### Source text

Блог пользователя RDFZzzx

Автор RDFZzzx, история, 2 года назад, По-английски

Problem statement

There is a kind of problems which want you to calculate the distant of the shortest path from some verdicts to other verdicts. This kind of problems are called "shortest path" in graph.

For example, in this graph, the distant of shortest path from verdict $$$1$$$ to verdict $$$6$$$ is $$$6$$$. And the distant of the shortest path from verdict $$$1$$$ to verdict $$$4$$$ is $$$5$$$.

Specifically, there are $$$2$$$ of subproblems in shortest path:

  • Single sourse (one start point)

  • Multi source (multi start point)

Dijkstra and shortest path with single sourse

In shortest path with single sourse, we should calculate the distant of the shortest path from one verdict (Lets suppose the sourse is verduct $$$1$$$) to others. Dijkstra is the most common algorithm to solve this sort of problems.

Node that Dijkstra can only solve the problems with nonnegtive edge weight. For graphs with negtive edge weight, you can only use Bellman Ford.

Dijkstra is a kind of greedy. In each turn, We select the verdict with the shortest distance from the sourse and get the shortest path to it. After that we update the distant from the sourse to other verdict.

Lets look at the example:

node distant to the sourse(now) shortest path
$$$1$$$ \ $$$0$$$
$$$2$$$ $$$3$$$ \
$$$3$$$ \ \
$$$4$$$ \ \
$$$5$$$ $$$7$$$ \
$$$6$$$ $$$7$$$ \

Get the distant of the shortest path to verdict $$$2$$$.

### Given material
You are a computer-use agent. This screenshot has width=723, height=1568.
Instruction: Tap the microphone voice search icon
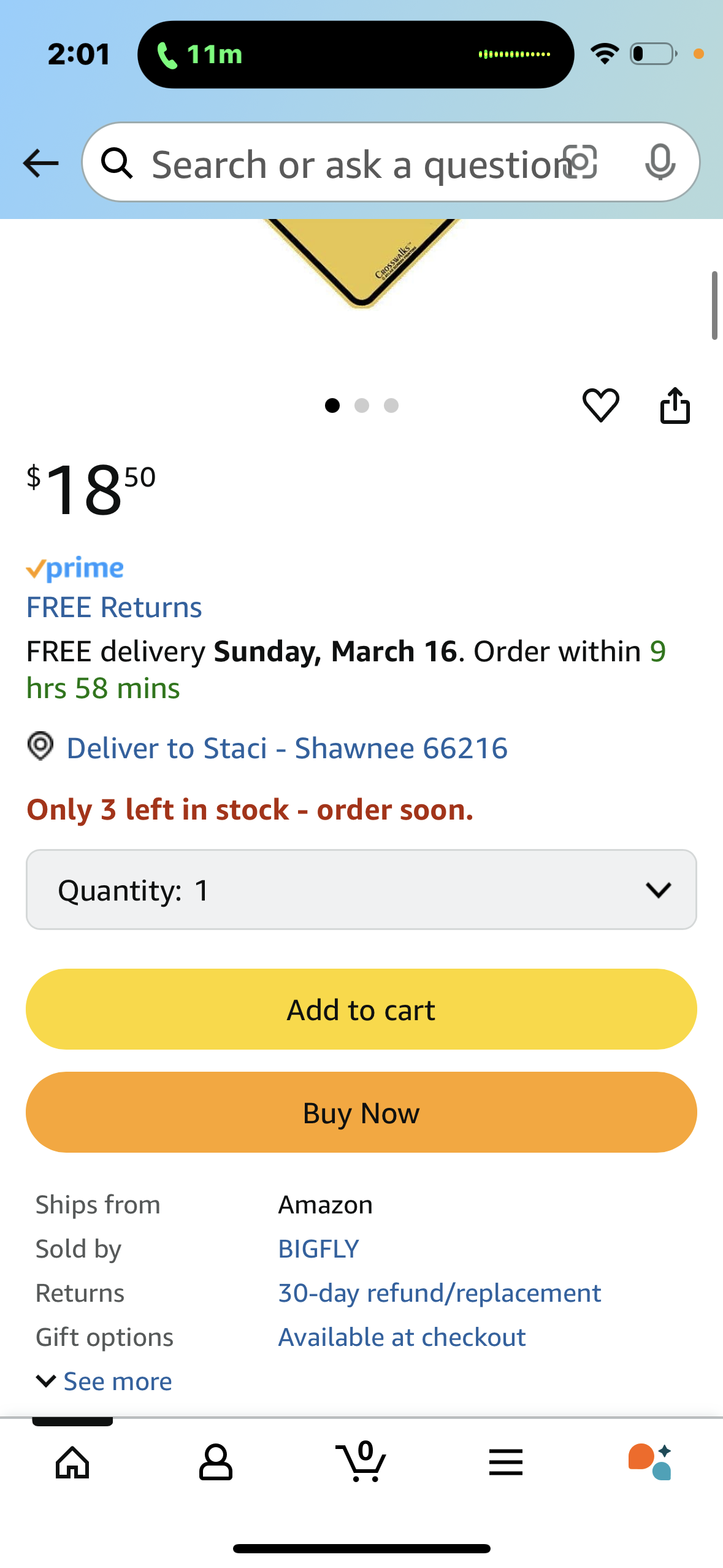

### Exercises
**A)** Reproduce the part of the shortest-path post that runs from "For example, in" to "verdict $$$4$$$ is $$$5$$$.".
**B)** Which algorithm does the shortest-path post name for graphs with negative edge weights?
**C)** Do these statements agree with the shortest-path post? Answer yes or no for each, and quote the deciding words. (i) Dijkstra is described as a greedy method. (ii) Dijkstra is said to work on graphs with negative edge weights. (iii) The post splits shortest path into a single-source case and a multi-source case.

### Answers to the problems
**A)**
For example, in this graph, the distant of shortest path from verdict $$$1$$$ to verdict $$$6$$$ is $$$6$$$. And the distant of the shortest path from verdict $$$1$$$ to verdict $$$4$$$ is $$$5$$$.

**B)** Bellman Ford.

**C)**
(i) Yes: "Dijkstra is a kind of greedy."
(ii) No: "Dijkstra can only solve the problems with nonnegtive edge weight."
(iii) Yes: "Single sourse (one start point)" and "Multi source (multi start point)"